*Page extract*:
Wakoski was 45 when she wrote that poem. That seemed a lot older to me in 1988!

In Memoriam: Martin Steele


Winning Writers lost one of our most prolific and imaginative subscribers this year, the writer Martin Steele, who passed away in February after a battle with cancer. (We only received the notice this week.) Martin won several prizes in our contests over the years, representing only a small portion of his vast output of prose-poems, humorous tales, ghost stories, and poetry on subjects from African wars to tennis.

Probably my favorite piece of his writing is the flash fiction “The Girls in the Tree“, which we reprinted on this blog last year. Some of his war poetry can be found here and here. Also check out his Poet of the Week page at Poetry Super Highway.

If you’ve been touched by his work, please sign his guestbook on the website of Beth Israel Memorial Chapel and make a donation to the American Cancer Society.

W.S. Merwin, “To Waiting”

*Stored data entries*:
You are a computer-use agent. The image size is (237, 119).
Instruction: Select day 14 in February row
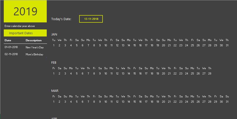tap(129, 73)
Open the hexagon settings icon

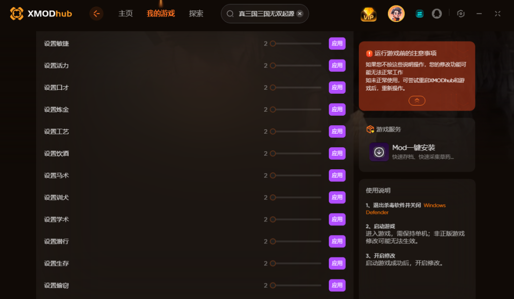pyautogui.click(x=461, y=14)
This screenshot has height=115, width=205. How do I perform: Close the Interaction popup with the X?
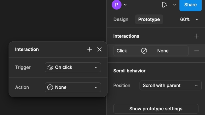99,49
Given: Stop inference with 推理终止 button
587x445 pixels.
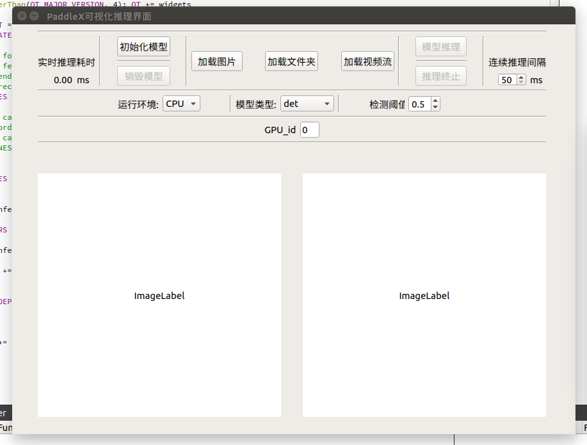Looking at the screenshot, I should [x=440, y=77].
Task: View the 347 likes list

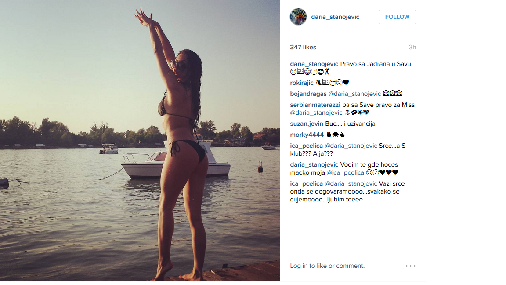Action: (303, 47)
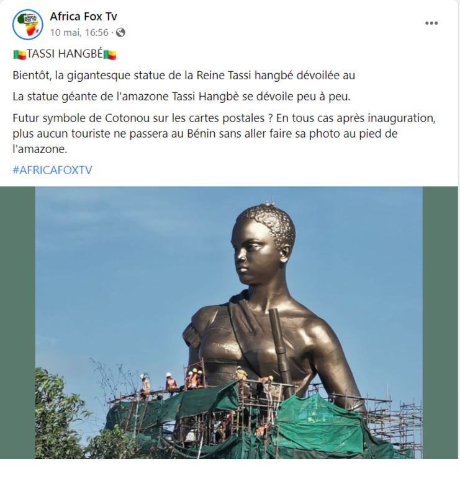Click the workers in orange vests on scaffolding
Image resolution: width=460 pixels, height=479 pixels.
pyautogui.click(x=184, y=380)
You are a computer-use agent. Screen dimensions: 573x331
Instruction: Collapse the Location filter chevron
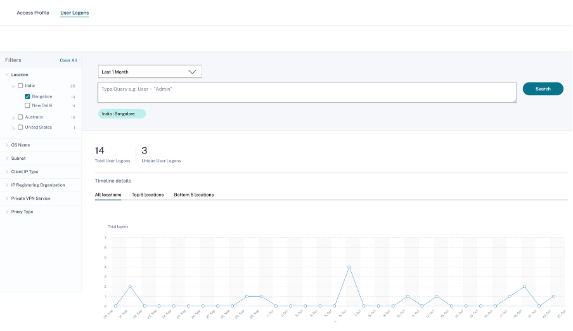[x=7, y=75]
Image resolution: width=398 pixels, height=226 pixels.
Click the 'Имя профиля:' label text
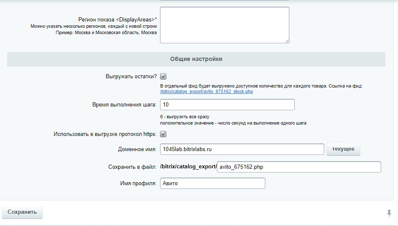(x=138, y=183)
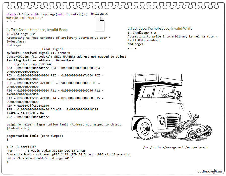Select the Userspace, Invalid Read heading
The height and width of the screenshot is (176, 226).
pos(37,30)
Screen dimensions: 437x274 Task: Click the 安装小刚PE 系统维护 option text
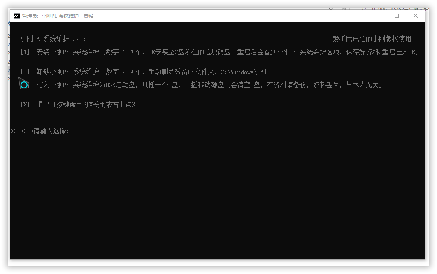coord(68,52)
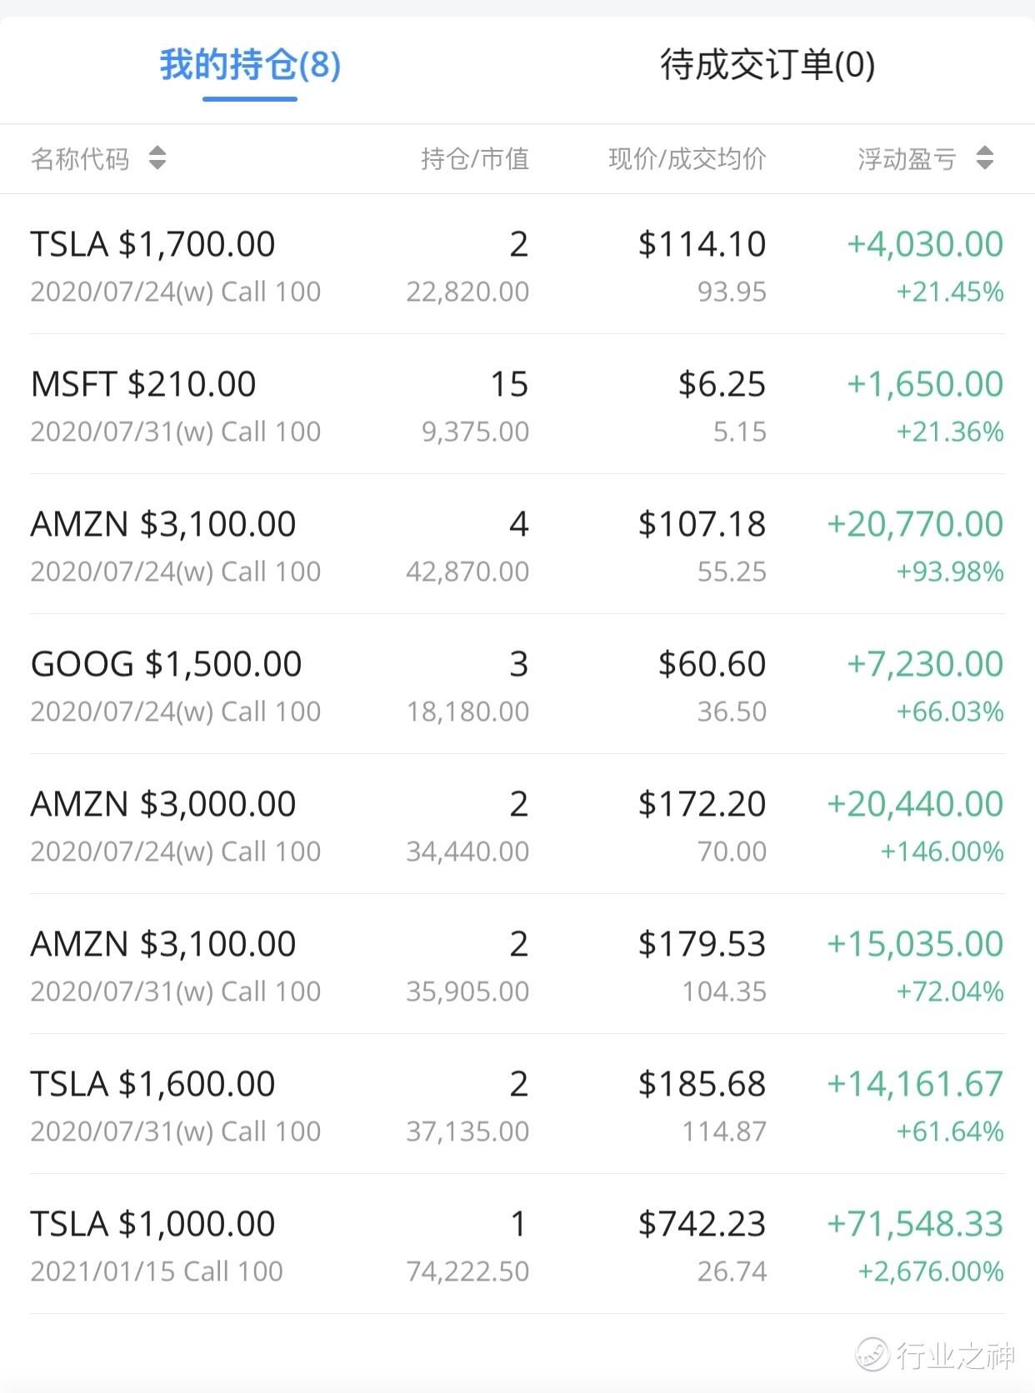1035x1393 pixels.
Task: Open the 待成交订单(0) pending orders tab
Action: click(x=768, y=65)
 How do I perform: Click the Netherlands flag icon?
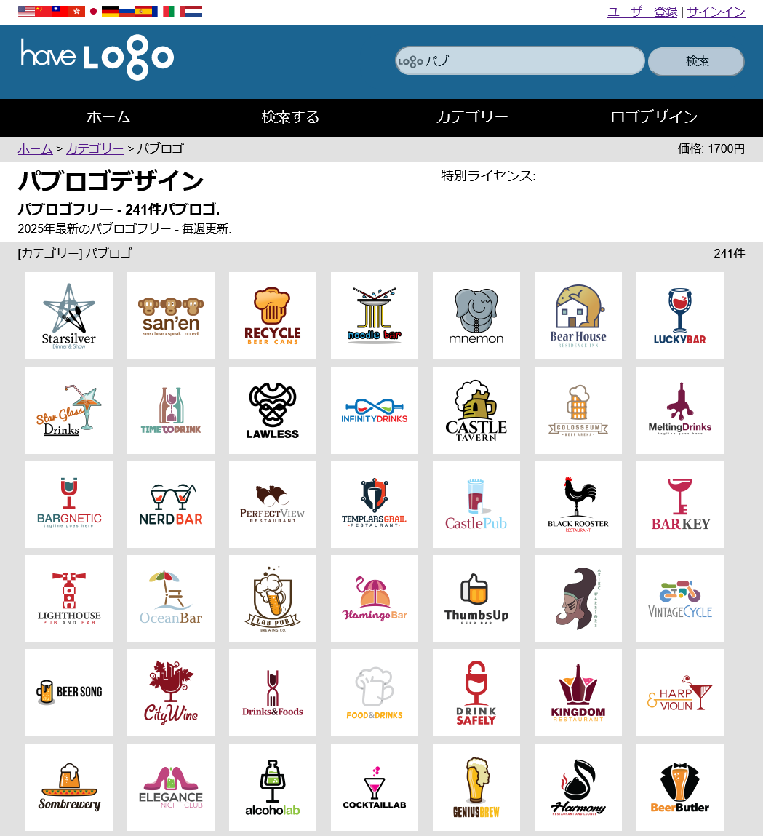click(x=193, y=11)
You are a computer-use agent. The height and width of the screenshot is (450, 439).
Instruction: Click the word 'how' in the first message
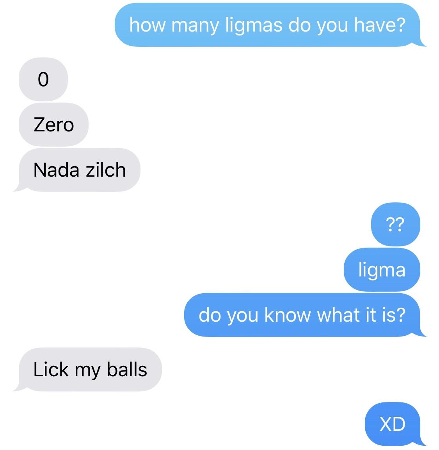(148, 25)
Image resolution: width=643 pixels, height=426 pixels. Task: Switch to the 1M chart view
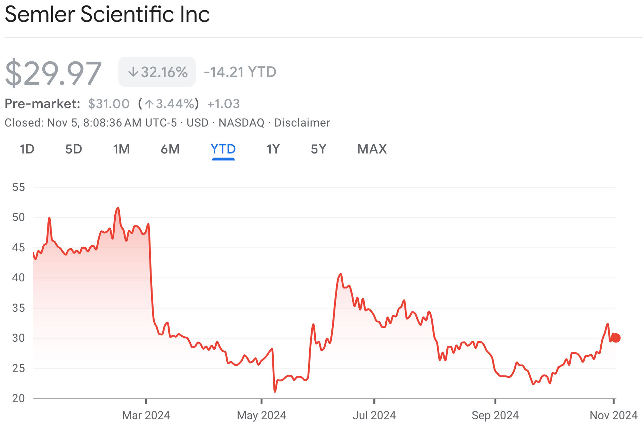121,149
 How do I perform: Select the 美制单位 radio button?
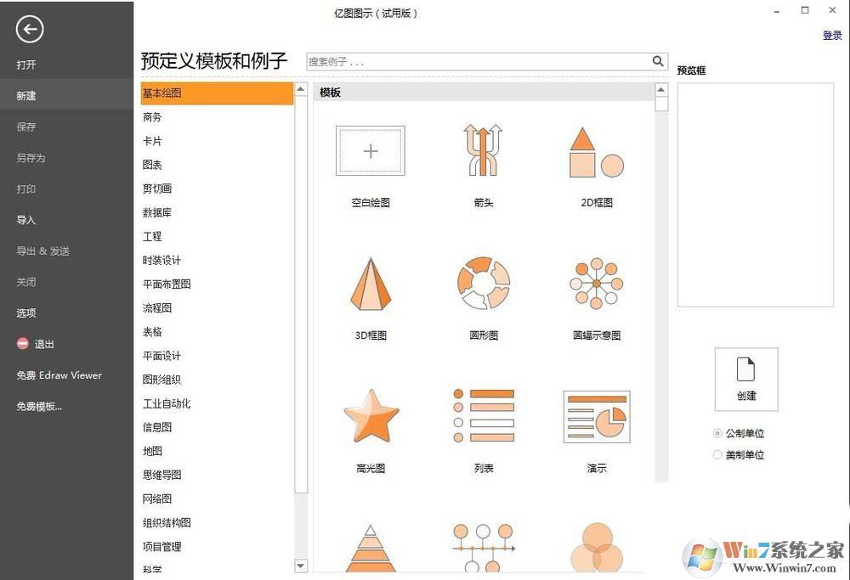(x=718, y=454)
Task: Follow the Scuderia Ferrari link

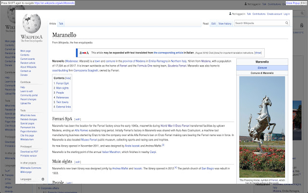Action: tap(177, 66)
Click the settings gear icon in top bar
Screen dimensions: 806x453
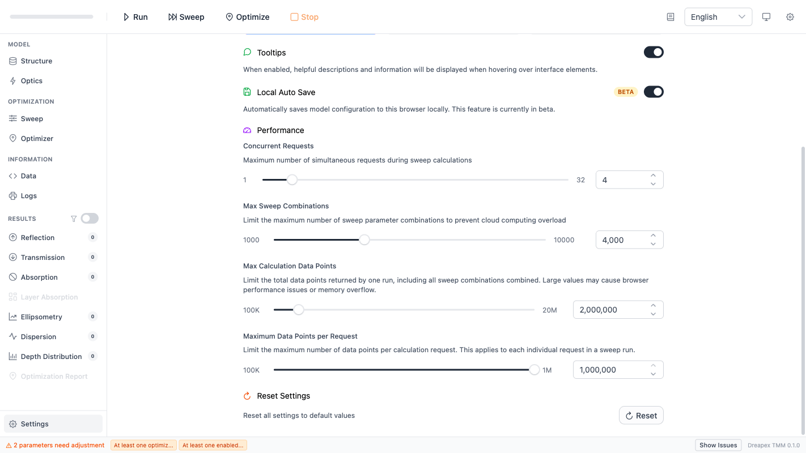(790, 17)
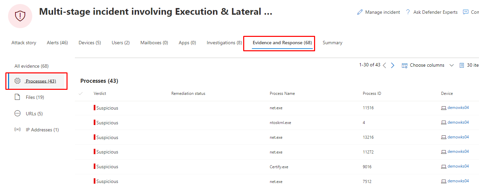Image resolution: width=479 pixels, height=188 pixels.
Task: Go to next page of processes
Action: [393, 65]
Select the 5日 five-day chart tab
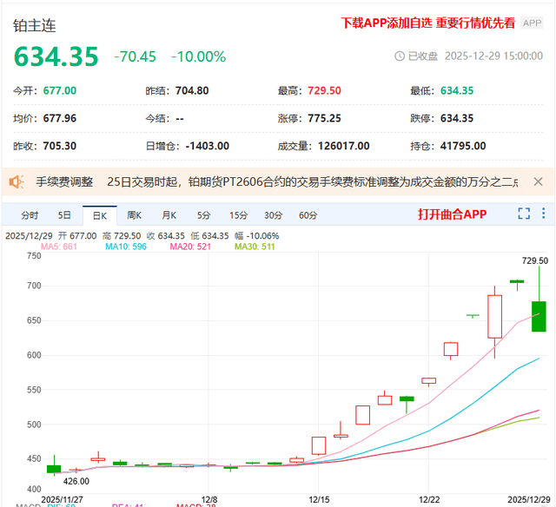Viewport: 556px width, 507px height. (x=64, y=215)
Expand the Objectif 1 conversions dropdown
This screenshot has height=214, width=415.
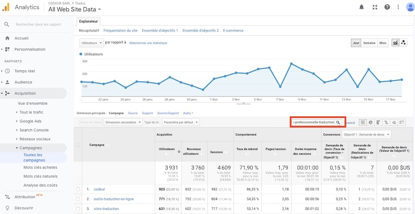click(367, 135)
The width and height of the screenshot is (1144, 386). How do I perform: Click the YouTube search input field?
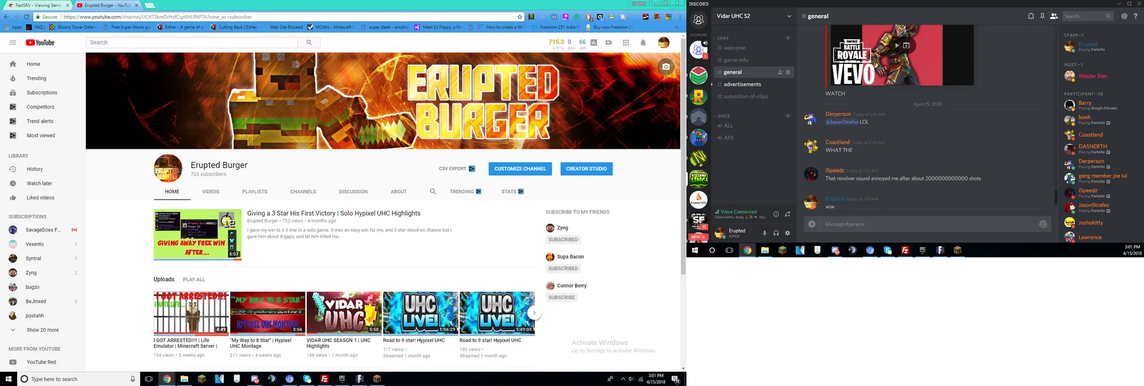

*Actions to take*:
1. Name every organization or website mentioned in the page extract.
2. Pull from the page extract the passage that starts at "Winning Writers lost" and runs up to and including "Poetry Super Highway.".

*Outputs by task*:
1. Winning Writers, Poetry Super Highway, Beth Israel Memorial Chapel, American Cancer Society

2.
Winning Writers lost one of our most prolific and imaginative subscribers this year, the writer Martin Steele, who passed away in February after a battle with cancer. (We only received the notice this week.) Martin won several prizes in our contests over the years, representing only a small portion of his vast output of prose-poems, humorous tales, ghost stories, and poetry on subjects from African wars to tennis.

Probably my favorite piece of his writing is the flash fiction “The Girls in the Tree“, which we reprinted on this blog last year. Some of his war poetry can be found here and here. Also check out his Poet of the Week page at Poetry Super Highway.